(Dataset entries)
--- --- ---

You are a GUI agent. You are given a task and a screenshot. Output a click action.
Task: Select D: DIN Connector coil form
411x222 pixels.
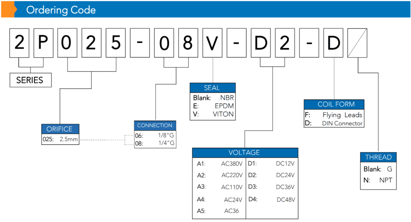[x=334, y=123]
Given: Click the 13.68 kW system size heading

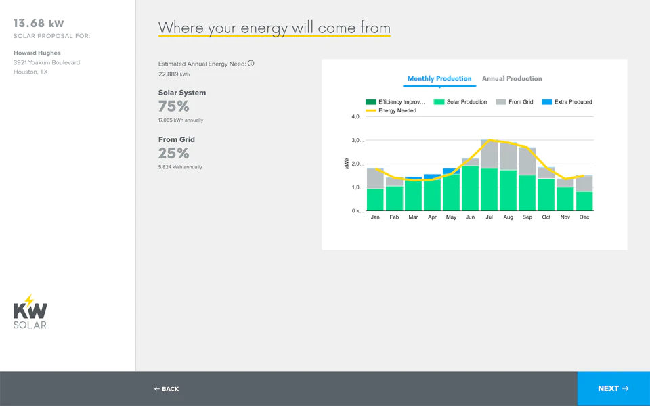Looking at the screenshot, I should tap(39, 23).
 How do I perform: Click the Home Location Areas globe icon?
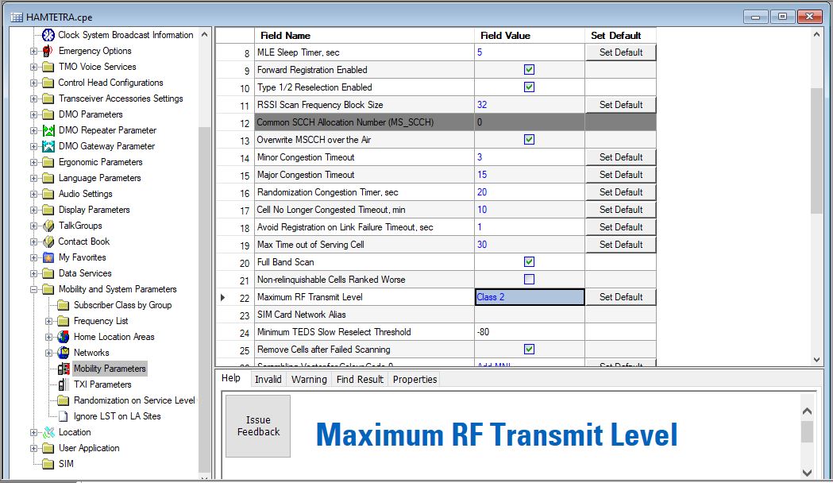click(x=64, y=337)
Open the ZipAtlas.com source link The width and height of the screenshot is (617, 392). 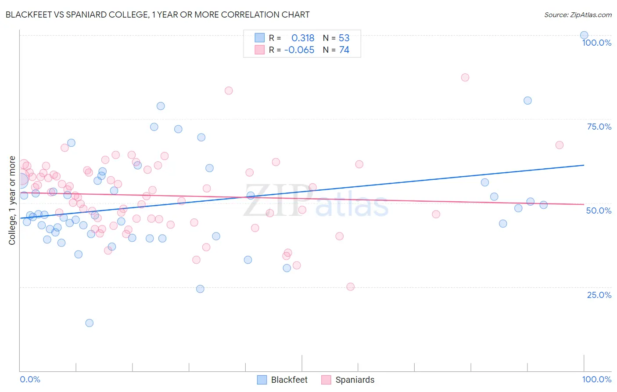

--- --- ---

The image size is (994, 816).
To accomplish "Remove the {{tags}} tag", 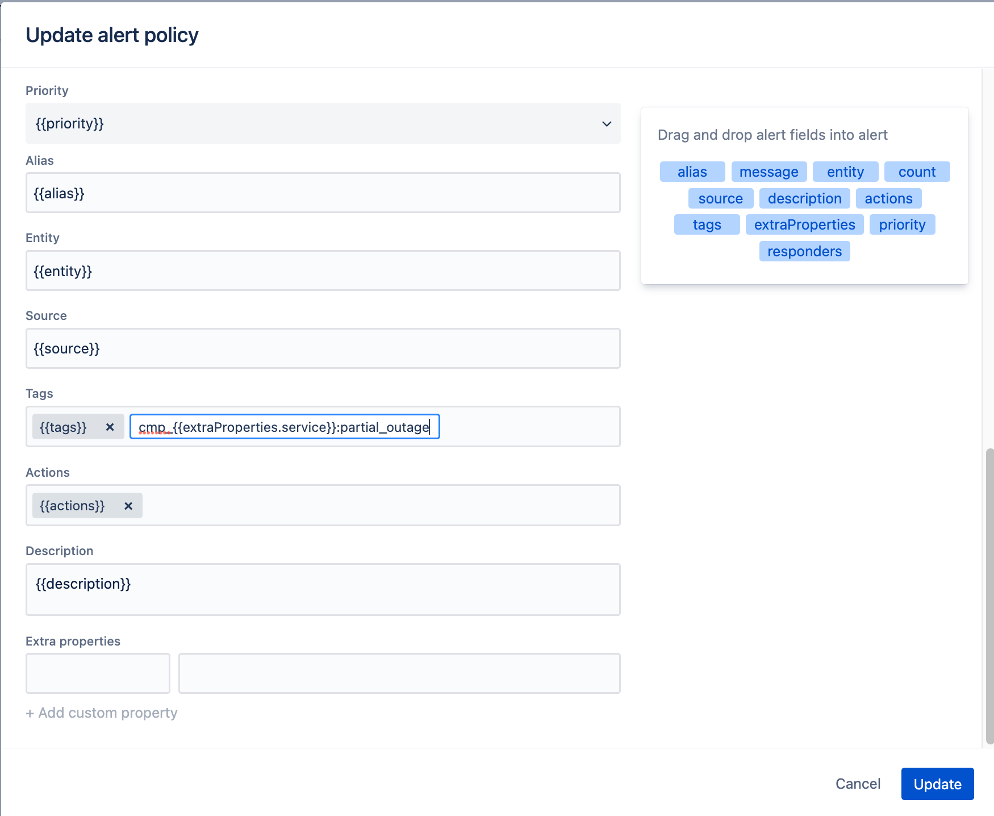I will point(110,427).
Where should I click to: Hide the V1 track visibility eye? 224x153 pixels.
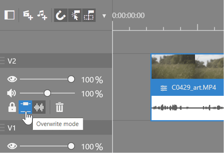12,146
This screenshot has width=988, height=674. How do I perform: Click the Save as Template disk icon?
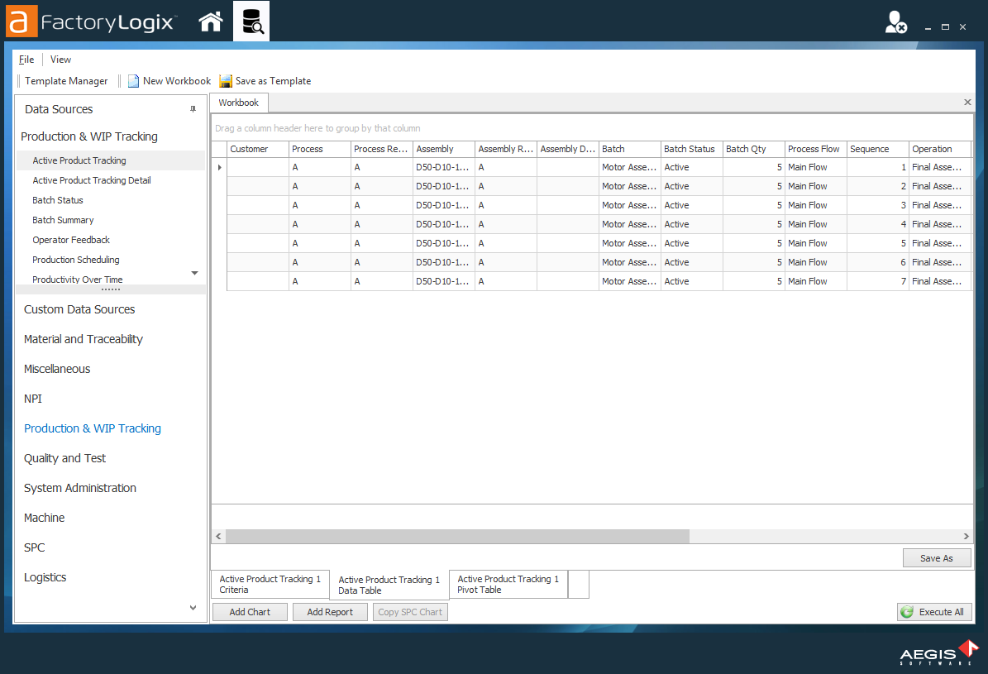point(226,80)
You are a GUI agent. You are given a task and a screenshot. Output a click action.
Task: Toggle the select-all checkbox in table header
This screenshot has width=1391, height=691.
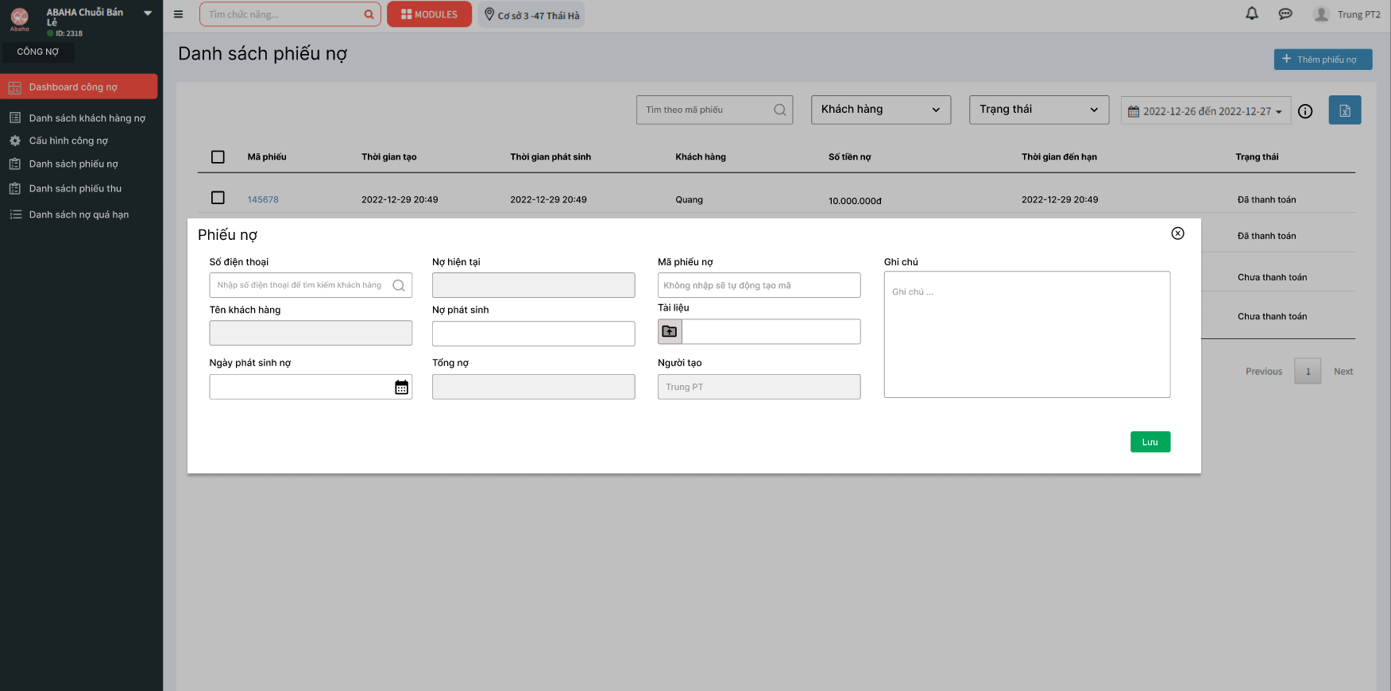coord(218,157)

--- --- ---

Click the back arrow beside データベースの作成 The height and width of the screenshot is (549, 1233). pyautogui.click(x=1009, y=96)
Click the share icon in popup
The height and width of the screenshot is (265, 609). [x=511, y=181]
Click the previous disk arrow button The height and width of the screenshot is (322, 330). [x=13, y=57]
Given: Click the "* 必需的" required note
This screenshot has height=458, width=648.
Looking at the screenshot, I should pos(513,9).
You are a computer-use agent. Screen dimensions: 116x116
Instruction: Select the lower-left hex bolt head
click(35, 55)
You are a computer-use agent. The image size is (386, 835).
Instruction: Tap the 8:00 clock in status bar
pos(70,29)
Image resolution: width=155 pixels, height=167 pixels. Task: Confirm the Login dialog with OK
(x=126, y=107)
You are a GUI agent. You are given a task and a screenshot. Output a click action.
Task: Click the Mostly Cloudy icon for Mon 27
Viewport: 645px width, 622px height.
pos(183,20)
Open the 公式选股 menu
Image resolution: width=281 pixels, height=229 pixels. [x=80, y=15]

--- --- ---

§ Exercise goal: Copy word for word the span of the records above that begins at the line with "Task: Select D: DIN Connector coil form" and ends at the line with "Open the ZipAtlas.com", including those two lines but not the pictures.

§ Solution to the exercise:
Task: Select D: DIN Connector coil form
411x222 pixels.
[x=334, y=123]
Given: Click the 13.68 kW system size heading

Looking at the screenshot, I should tap(39, 23).
 How do I perform: Click the Home Location Areas globe icon?
click(x=64, y=337)
Open the ZipAtlas.com source link The width and height of the screenshot is (617, 392). 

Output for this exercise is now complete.